Por fim, o §1º do artigo 4º da Lei n.º 14.063/2020 preconiza: “Os 3 (três) tipos de assinatura referidos nos incisos I, II e III do caput deste artigo caracterizam o nível de confiança sobre a identidade e a manifestação de vontade de seu titular, e a assinatura eletrônica qualificada é a que possui nível mais elevado de confiabilidade a partir de suas normas, de seus padrões e de seus procedimentos específicos”.
É justamente a ressalva contida na Medida Provisória n.º 2.200-2 e reproduzida pela Lei n.º 14.063/2020 quanto à admissão de meios certificação digital não disponibilizados pelo ICP-Brasil – “desde que admitido pelas partes como válido ou aceito pela pessoa a quem for oposto o documento” – que tem, recentemente, dado margem a discussões.
O Tribunal de Justiça do Estado de São Paulo, por exemplo, já decidiu pela extinção de ação de execução em razão do título executivo não ter sido digitalmente assinado com certificado emitido pelo ICP-Brasil[1]. Sem prejuízo, há também precedentes reconhecendo que a assinatura digital realizada por meio de certificado não emitido pelo ICP-Brasil deve ser reputada válida quando presentes as condições específicas previstas pelo artigo 10, § 2ª, da Medida Provisória n.º 2.200 e pelo artigo 4º, inciso II, da Lei n.º 14.063/2020[2].

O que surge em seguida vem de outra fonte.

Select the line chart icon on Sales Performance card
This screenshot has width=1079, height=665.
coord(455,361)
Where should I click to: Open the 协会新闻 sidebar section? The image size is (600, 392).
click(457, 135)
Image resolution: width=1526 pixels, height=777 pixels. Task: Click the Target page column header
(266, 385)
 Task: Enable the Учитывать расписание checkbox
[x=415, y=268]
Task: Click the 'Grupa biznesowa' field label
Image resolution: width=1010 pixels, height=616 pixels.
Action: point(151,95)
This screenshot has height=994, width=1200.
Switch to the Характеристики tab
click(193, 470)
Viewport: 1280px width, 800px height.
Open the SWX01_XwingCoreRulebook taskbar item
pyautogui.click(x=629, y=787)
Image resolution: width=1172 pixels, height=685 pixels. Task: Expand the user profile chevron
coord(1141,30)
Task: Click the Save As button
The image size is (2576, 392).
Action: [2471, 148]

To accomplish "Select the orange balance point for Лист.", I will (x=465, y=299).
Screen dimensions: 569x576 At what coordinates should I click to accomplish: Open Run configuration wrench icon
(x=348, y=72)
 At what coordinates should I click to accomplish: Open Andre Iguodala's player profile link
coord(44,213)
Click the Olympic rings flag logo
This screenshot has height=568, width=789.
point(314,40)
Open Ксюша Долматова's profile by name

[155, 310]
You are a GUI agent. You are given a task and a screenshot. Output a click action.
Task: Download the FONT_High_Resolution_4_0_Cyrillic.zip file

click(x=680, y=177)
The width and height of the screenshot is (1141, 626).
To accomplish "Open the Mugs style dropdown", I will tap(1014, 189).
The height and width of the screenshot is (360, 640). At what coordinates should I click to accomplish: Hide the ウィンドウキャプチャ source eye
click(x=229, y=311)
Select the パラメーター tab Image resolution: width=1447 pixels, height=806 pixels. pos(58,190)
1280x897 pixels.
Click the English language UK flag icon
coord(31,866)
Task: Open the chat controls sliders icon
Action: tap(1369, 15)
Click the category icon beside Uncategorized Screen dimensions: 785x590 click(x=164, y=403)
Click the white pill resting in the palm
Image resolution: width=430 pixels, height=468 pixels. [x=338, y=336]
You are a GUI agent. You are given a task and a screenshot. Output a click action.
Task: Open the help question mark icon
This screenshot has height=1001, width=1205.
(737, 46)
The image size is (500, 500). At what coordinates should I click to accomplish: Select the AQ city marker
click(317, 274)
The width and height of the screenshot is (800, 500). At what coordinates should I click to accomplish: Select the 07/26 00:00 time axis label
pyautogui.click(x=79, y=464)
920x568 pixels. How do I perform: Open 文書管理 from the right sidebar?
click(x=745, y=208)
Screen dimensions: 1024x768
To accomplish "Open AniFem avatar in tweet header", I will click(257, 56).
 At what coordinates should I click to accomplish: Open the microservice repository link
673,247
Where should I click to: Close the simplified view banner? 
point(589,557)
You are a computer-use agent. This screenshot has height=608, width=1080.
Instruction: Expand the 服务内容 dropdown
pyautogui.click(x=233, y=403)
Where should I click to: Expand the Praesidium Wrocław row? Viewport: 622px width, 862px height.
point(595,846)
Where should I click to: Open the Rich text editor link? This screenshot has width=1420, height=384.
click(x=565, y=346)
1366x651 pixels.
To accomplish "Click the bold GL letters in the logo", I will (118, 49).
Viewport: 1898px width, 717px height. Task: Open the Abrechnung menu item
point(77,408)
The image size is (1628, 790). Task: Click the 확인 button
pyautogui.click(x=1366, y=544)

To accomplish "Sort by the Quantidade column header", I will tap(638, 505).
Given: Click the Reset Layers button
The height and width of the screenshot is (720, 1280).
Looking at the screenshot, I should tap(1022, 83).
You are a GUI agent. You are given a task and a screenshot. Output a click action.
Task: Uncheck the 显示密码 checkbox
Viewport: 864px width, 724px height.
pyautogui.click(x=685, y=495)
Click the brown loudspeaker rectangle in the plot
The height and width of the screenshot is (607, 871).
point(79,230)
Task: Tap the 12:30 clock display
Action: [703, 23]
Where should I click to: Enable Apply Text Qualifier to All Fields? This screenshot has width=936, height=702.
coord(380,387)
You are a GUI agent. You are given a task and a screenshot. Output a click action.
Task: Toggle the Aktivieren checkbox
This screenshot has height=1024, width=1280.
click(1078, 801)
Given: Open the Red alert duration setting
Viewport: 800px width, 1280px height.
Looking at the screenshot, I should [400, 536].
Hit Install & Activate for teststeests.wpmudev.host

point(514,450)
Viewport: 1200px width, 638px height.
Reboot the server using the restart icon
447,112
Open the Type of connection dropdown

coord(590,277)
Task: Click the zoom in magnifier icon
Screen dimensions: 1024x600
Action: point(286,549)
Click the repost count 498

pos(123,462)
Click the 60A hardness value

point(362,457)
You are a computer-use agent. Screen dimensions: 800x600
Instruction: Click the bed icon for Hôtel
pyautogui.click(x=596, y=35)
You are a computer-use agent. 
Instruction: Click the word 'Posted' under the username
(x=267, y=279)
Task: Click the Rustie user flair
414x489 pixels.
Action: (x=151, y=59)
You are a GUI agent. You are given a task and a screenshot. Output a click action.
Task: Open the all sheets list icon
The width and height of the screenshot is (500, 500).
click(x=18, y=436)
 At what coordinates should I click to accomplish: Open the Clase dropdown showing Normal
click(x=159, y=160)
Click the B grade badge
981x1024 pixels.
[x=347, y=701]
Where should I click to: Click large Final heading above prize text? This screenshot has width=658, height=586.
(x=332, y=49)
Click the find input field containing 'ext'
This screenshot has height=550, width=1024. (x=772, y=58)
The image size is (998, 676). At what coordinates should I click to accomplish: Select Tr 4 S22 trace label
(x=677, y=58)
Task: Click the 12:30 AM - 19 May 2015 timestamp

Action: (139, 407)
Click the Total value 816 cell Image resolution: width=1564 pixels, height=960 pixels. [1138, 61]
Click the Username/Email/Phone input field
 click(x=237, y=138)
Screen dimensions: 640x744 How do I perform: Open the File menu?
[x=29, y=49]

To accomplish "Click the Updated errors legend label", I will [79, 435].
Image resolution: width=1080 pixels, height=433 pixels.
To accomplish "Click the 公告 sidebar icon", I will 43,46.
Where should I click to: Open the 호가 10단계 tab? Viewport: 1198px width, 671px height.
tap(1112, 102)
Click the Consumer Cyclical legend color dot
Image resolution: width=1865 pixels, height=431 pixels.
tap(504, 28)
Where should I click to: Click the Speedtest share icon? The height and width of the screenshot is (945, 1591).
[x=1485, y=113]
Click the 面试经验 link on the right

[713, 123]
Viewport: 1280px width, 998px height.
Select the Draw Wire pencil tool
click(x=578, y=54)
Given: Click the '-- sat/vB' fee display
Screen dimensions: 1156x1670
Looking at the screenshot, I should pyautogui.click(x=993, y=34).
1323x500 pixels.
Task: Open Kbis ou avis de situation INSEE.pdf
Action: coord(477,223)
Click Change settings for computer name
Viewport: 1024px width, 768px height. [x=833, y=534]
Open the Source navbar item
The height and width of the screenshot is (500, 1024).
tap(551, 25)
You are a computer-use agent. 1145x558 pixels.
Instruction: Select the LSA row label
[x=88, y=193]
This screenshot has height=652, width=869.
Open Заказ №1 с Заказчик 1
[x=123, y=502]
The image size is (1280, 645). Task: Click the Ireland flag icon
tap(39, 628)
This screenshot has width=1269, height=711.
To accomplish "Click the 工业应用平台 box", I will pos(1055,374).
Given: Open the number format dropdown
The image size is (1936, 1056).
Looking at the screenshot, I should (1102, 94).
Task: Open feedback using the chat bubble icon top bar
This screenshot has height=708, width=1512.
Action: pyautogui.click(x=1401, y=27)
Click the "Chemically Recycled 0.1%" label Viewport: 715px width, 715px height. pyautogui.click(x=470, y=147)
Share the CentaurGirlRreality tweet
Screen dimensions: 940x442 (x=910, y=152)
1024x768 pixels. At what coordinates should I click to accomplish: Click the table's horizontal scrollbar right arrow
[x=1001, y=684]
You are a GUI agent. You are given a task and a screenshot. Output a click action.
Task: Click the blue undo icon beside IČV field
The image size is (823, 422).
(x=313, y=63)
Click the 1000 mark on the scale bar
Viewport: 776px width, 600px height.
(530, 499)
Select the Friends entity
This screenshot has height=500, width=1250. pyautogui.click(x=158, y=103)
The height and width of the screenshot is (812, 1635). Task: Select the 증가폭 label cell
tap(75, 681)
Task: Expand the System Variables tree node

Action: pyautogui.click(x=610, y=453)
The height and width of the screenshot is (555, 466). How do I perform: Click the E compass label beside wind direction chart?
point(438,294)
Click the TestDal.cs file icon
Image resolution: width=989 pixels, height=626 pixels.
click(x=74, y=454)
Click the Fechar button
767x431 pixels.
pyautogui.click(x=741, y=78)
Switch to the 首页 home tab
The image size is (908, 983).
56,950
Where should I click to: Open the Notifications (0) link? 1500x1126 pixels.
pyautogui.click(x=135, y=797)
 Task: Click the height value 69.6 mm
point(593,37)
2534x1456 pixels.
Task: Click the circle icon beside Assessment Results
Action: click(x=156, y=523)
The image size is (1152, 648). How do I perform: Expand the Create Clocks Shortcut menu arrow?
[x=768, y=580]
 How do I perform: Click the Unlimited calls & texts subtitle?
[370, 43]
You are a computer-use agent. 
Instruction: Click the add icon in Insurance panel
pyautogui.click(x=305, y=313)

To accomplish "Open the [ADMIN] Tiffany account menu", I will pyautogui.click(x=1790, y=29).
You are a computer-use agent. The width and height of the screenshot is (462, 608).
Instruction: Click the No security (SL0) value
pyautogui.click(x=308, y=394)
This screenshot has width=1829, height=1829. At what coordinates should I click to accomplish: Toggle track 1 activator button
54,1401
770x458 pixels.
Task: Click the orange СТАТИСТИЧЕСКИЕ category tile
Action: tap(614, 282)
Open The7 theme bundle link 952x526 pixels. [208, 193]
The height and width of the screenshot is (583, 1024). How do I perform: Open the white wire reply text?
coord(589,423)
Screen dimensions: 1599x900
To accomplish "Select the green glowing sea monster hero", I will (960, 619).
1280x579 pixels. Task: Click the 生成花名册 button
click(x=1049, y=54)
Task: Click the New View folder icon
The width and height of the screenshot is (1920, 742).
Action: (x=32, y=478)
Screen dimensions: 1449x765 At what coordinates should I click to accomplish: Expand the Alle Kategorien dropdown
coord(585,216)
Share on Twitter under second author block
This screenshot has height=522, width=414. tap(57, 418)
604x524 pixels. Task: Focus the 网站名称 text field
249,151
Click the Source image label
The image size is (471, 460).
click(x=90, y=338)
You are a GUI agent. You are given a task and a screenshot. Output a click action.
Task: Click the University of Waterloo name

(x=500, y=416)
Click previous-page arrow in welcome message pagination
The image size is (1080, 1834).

Dentre os precedentes do Tribunal de Justiça do Estado de São Paulo, destacamos o recurso de apelação n.º 1105377-07.2018.8.26.0100, julgado em outubro de 2021[3]. Trata-se de Ação Declaratória de Indébito, na qual se pretendia o reconhecimento da invalidade de instrumento contratual em razão das assinaturas virtuais terem sido feitas por meio de certificação não emitido pelo ICP-Brasil. Mesmo após a realização de prova pericial que atestou a regularidade das aludidas assinaturas eletrônicas, o Tribunal de Justiça do Estado de São Paulo houve por bem não as admitir como vinculantes, pois, à vista da previsão contida no artigo 10, §2º, da Medida Provisória nº 2.200-2, haveria “falta de aceite da pessoa solicitada a confirmar a assinatura”.[4]
Em outra demanda, no entanto, o Tribunal de Justiça do Estado de São Paulo, ao julgar Agravo de Instrumento[5] interposto contra decisão que indeferiu a homologação de acordo assinado via DocuSign, considerou a existência de cláusula contratual específica prevendo o aceite das partes quanto à assinatura do instrumento pelo mencionado meio como elemento bastante para atestar a inequívoca admissão das partes, e, assim, reformou a decisão de primeiro grau que reputava necessária a assinatura de próprio punho para a validade e eficácia do documento em debate.[6]
Por outro lado, o Tribunal de Justiça do Estado do Rio de Janeiro já admitiu a utilização de certificado não emitido pelo ICP-Brasil sob o fundamento de que teria sido possível atestar a concordância das partes com o meio eleito para assinatura do documento, singelamente porque constava do arquivo “nome dos signatários, seus endereços de e-mail e IP, cadeia de custódia, horário”[7].
Como se vê, nos litígios em que se discute o emprego de meios de certificação não emitidos pelo ICP-Brasil, o debate frequentemente diz respeito à existência ou não de prova de que as partes, ou a pessoa a quem se pretende impor o documento, admitiram como válido o certificado utilizado. Mas, afinal, no que consistiria aludida prova? Ao menos até o momento, não parece haver definição absolutamente segura a esse respeito.
Verifica-se, portanto, que, muito embora o arcabouço normativo atualmente em vigor admita a existência de três espécies distintas de assinaturas eletrônicas, a utilização de certificado emitido pelo ICP-Brasil continua sendo a alternativa mais segura, pois é a única que, nos termos do artigo 10, §1º, da Medida Provisória n.º 2.200, gera, independentemente de outros requisitos, presunção de veracidade. O emprego de outros meios de certificação da autenticidade da assinatura digital, embora admitido, exige cautelas adicionais, notadamente no que diz respeito à prova da inequívoca admissão de sua validade pelas partes signatárias ou pela pessoa a quem o documento seja oposto. E as circunstâncias que permitem concluir pela existência ou não dessa prova têm sido objeto de debate em nossos tribunais.